Collected data entries:

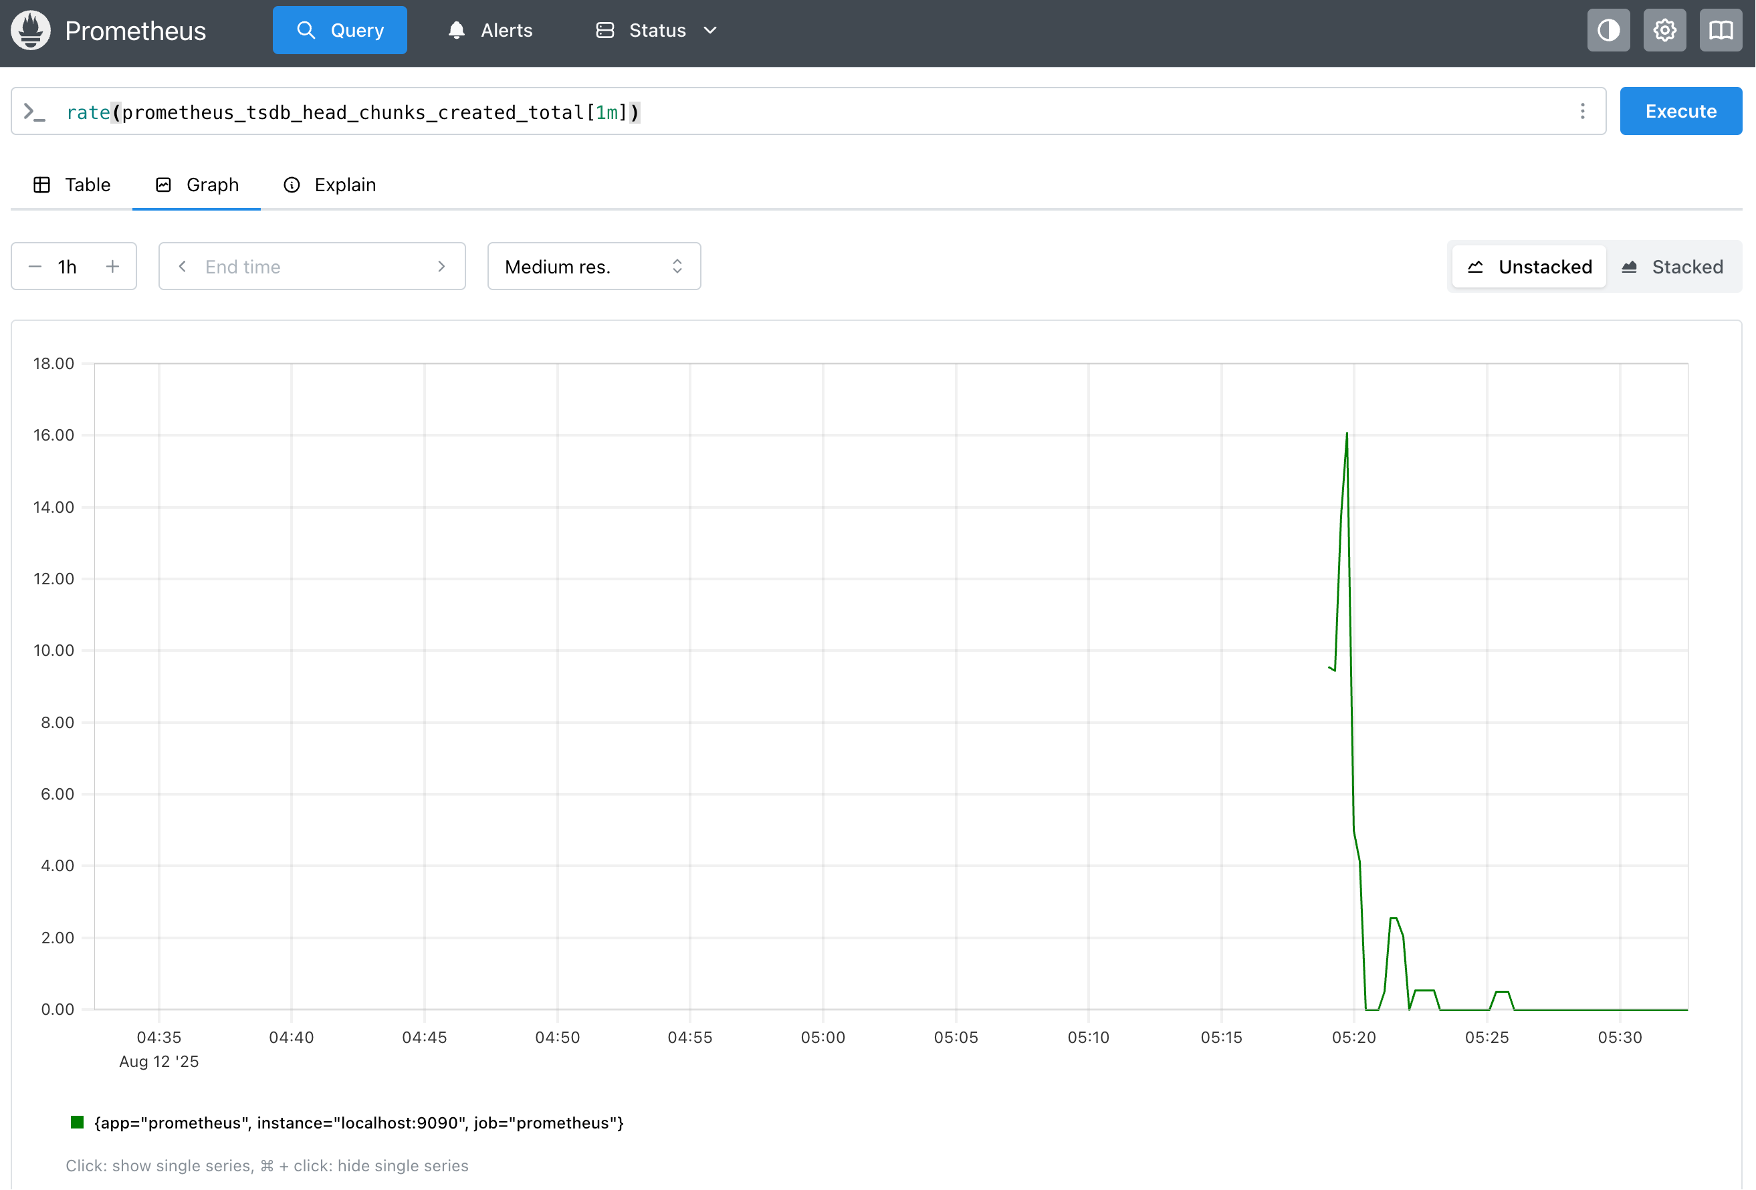Switch the graph to Stacked mode
Screen dimensions: 1756x1190
click(1671, 267)
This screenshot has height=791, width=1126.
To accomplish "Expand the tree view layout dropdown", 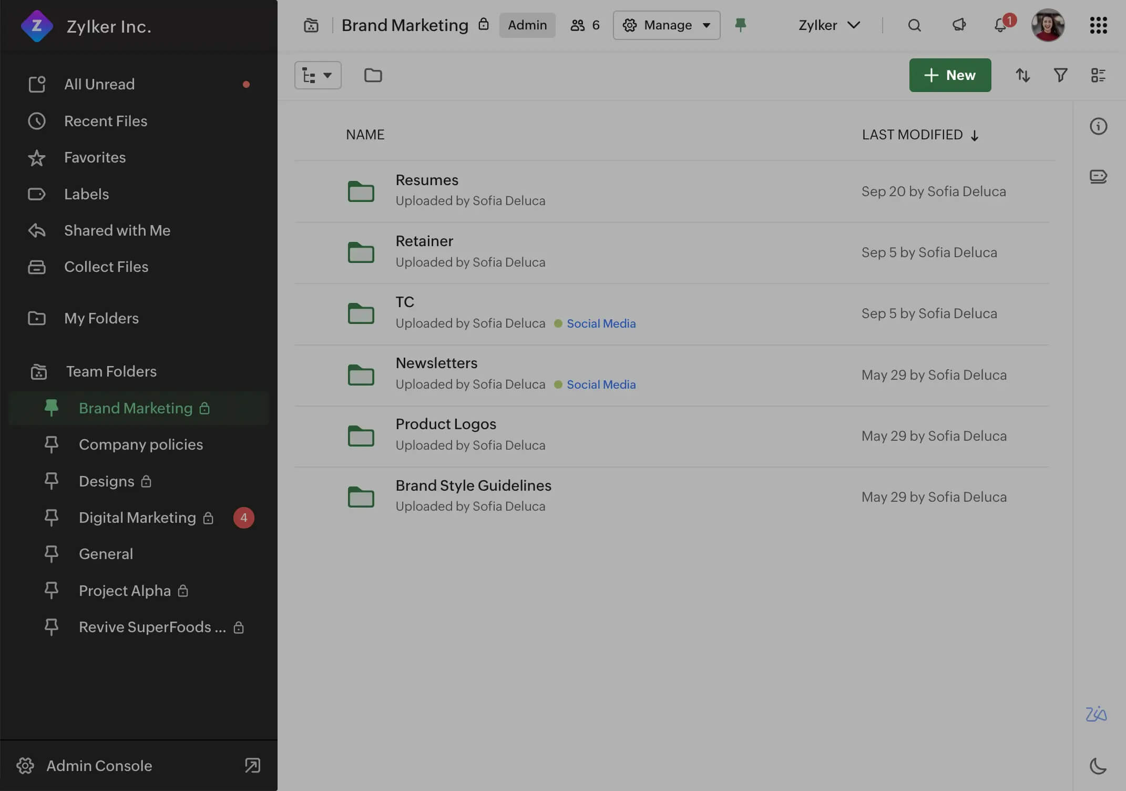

▶ Directions:
Repeat each line word for word, from the one with "This screenshot has height=791, width=1126." down to the last line of the data, and keep the pictures out of it.

▶ Solution to this problem:
This screenshot has height=791, width=1126.
To accomplish "Expand the tree view layout dropdown", 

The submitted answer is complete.